The Gemara questions the derivation from Ox: What is notable about Ox? It is notable in that it is the typical manner of the animals in these categories to proceed from one place to another and cause damage. By contrast, in the case of the obstacle kicked by passersby to a different location where it caused damage, it is not its typical manner to proceed and cause damage. Accordingly, how can one learn the halakha in this case from the primary category of Ox? The Gemara suggests: The primary category of Pit will prove that this fact, that the typical manner of a category’s components is not to proceed and cause damage, is not a reason to exempt one from paying restitution for the damage, as that is the nature of Pit, and one is liable for damage caused by his pit.

וְחָזַר הַדִּין, לֹא רְאִי זֶה כִרְאִי זֶה.

The Gemara notes: And as Pit and Ox each proves that the defining characteristic of the other is not decisive in establishing one’s liability or exemption, the derivation has reverted to its starting point, which is that the defining characteristic of this primary category of Ox is not similar to the defining characteristic of that category of Pit, and liability in these cases is derived from the common denominator of Pit and Ox. This is the halakha added by the common denominator stated in the mishna.

רַב אַדָּא בַּר אַהֲבָה אָמַר, לְאֵתוֹיֵי הָא דְּתַנְיָא: כׇּל אֵלּוּ שֶׁאָמְרוּ פּוֹתְקִין בִּיבוֹתֵיהֶן וְגוֹרְפִין מְעָרוֹתֵיהֶן; בִּימוֹת הַחַמָּה – אֵין לָהֶם רְשׁוּת, בִּימוֹת הַגְּשָׁמִים – יֵשׁ לָהֶם רְשׁוּת. אַף עַל פִּי שֶׁבִּרְשׁוּת, אִם הִזִּיקוּ – חַיָּיבִים לְשַׁלֵּם.

[Problems to solve]
a – List every verb that directly follows "The Gemara" in the English lines of the Gemara passage.
b – In the Gemara passage, what is notable about Ox?
c – Please carry the Gemara passage on from its final line.

[Dataset rows]
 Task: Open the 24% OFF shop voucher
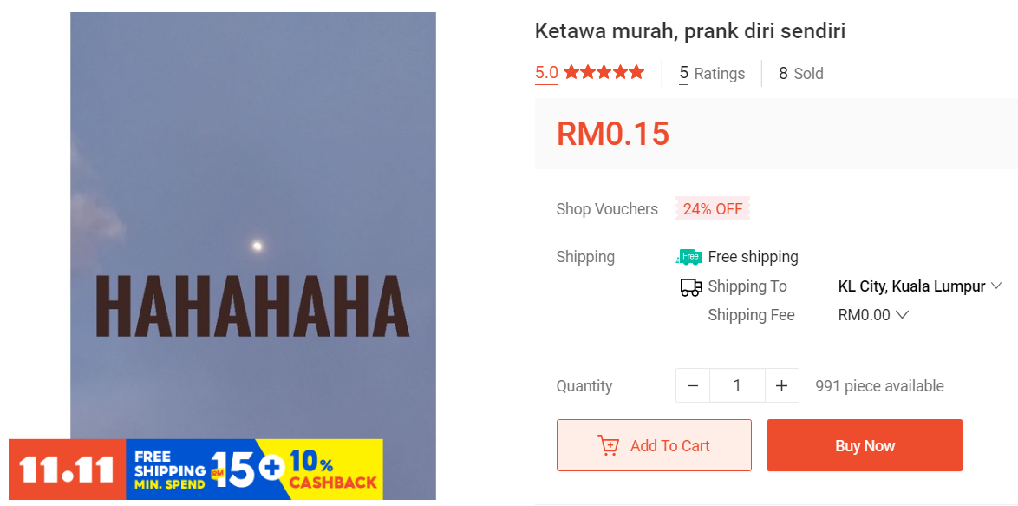(x=713, y=208)
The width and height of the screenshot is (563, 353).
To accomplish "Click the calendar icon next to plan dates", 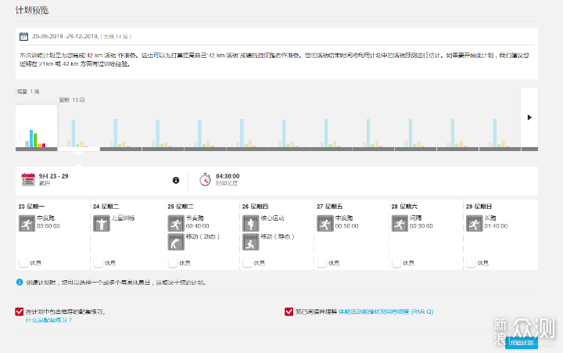I will (x=23, y=37).
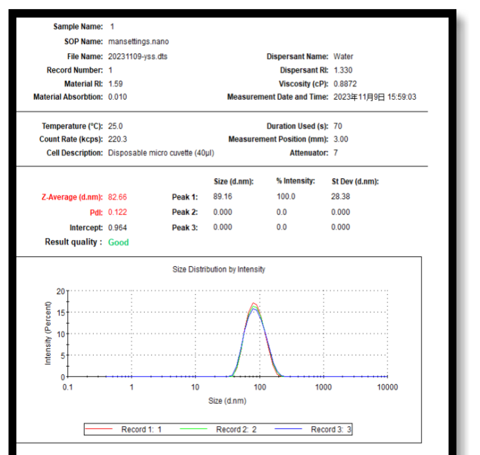Click the SOP name mansettings.nano
The width and height of the screenshot is (480, 455).
138,41
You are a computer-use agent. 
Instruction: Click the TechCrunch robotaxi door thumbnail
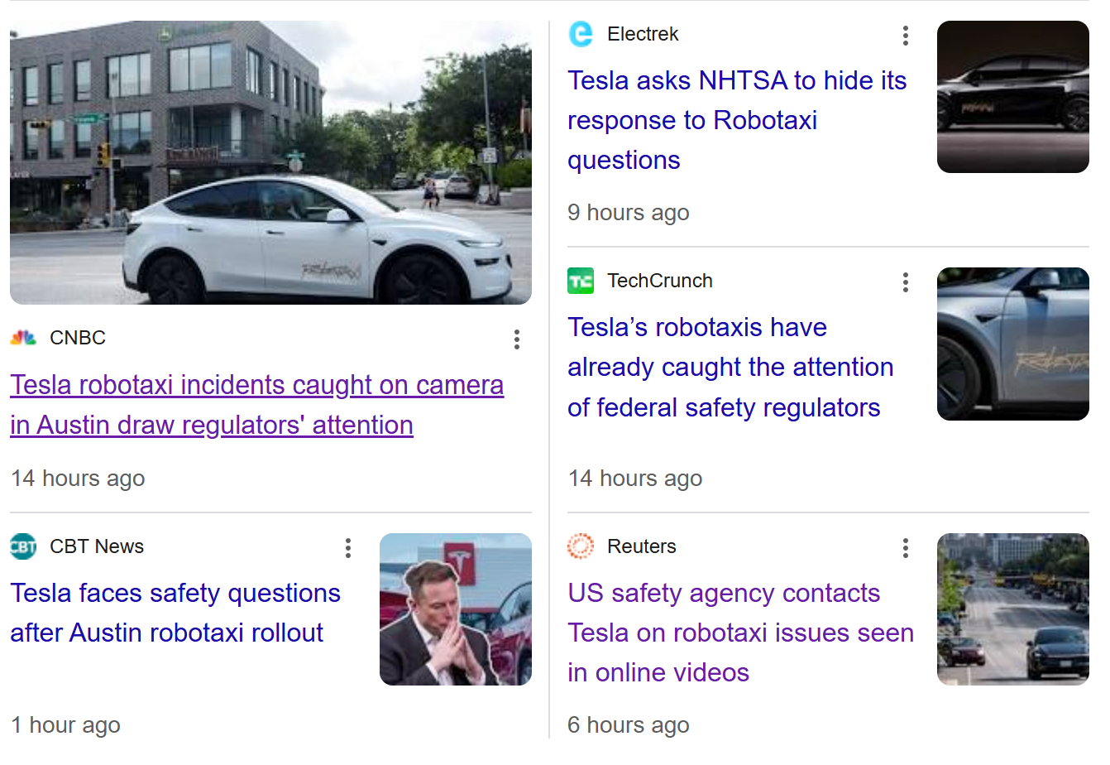tap(1012, 344)

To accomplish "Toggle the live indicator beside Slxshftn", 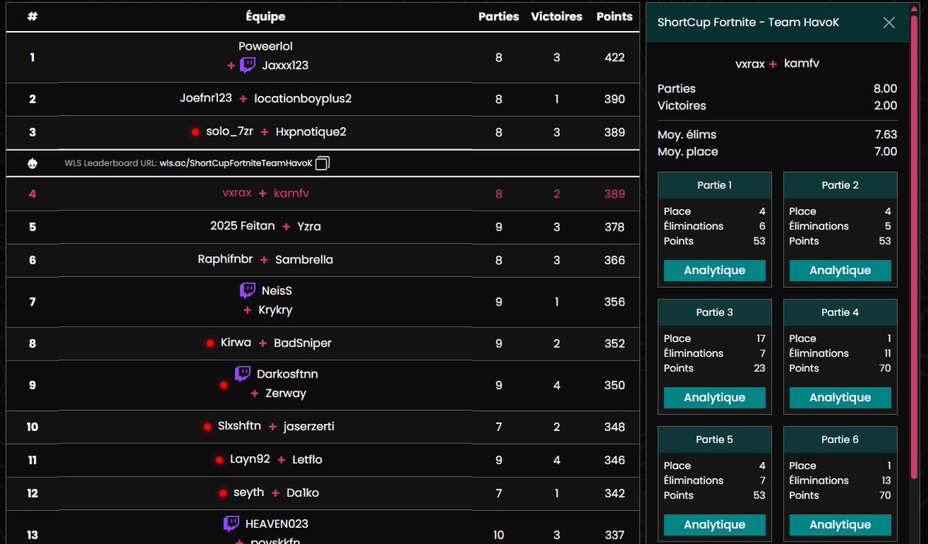I will [206, 426].
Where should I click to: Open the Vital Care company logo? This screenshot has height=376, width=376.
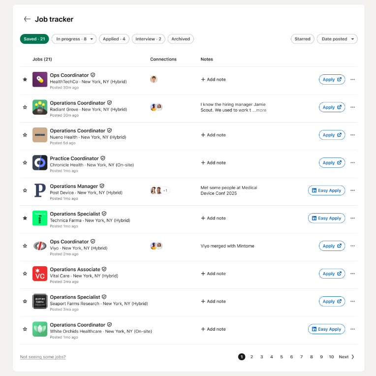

[Set of answers]
a – questions, suggests, notes

b – It is the typical manner of the animals in these categories to proceed from one place to another and cause damage.

c –
Rav Adda bar Ahava said: The stating of the common denominator in the mishna serves to add the halakha that one is liable to pay damages in this case that is taught in a baraita: With regard to all those people who engage in activities that the Sages stated are permitted, i.e., those who open their gutters and drain the sewage from their houses into the public domain, and those who flush out the water from their caves, where foul-smelling water was stored, into the public domain, during the summer they do not have permission to do so, while during the rainy season they have permission to do so, since the street is rained upon in any event and thereby washed. And although all these people perform their actions with permission, if they cause damage they are liable to pay for it.

הֵיכִי דָּמֵי? אִי בַּהֲדֵי דְּקָאָזְלִי מַזְּקִי, כֹּחוֹ הוּא!

The Gemara asks: What are the circumstances in which one is liable for damage caused by the sewage? If the sewage causes damage as it is moving, after he poured it into the public domain, it is damage caused by his own direct action, and it is no different from any other damage caused by a person. According to Rav, it is under the rubric of Maveh in the mishna. According to Shmuel it appears in the next mishna, and it is not derived from the common denominator mentioned in the mishna.

אֶלָּא בָּתַר דְּנָיַיח. הֵיכִי דָּמֵי? אִי דְּאַפְקְרִינְהוּ – בֵּין לְרַב בֵּין לִשְׁמוּאֵל הַיְינוּ בּוֹר; מַאי שְׁנָא בּוֹר – דִּתְחִילַּת עֲשִׂיָּיתוֹ לְנֵזֶק, וּמָמוֹנְךָ וּשְׁמִירָתוֹ עָלֶיךָ; הָנֵי נָמֵי – תְּחִילַּת עֲשִׂיָּיתָן לְנֵזֶק, וּמָמוֹנְךָ וּשְׁמִירָתָן עָלֶיךָ!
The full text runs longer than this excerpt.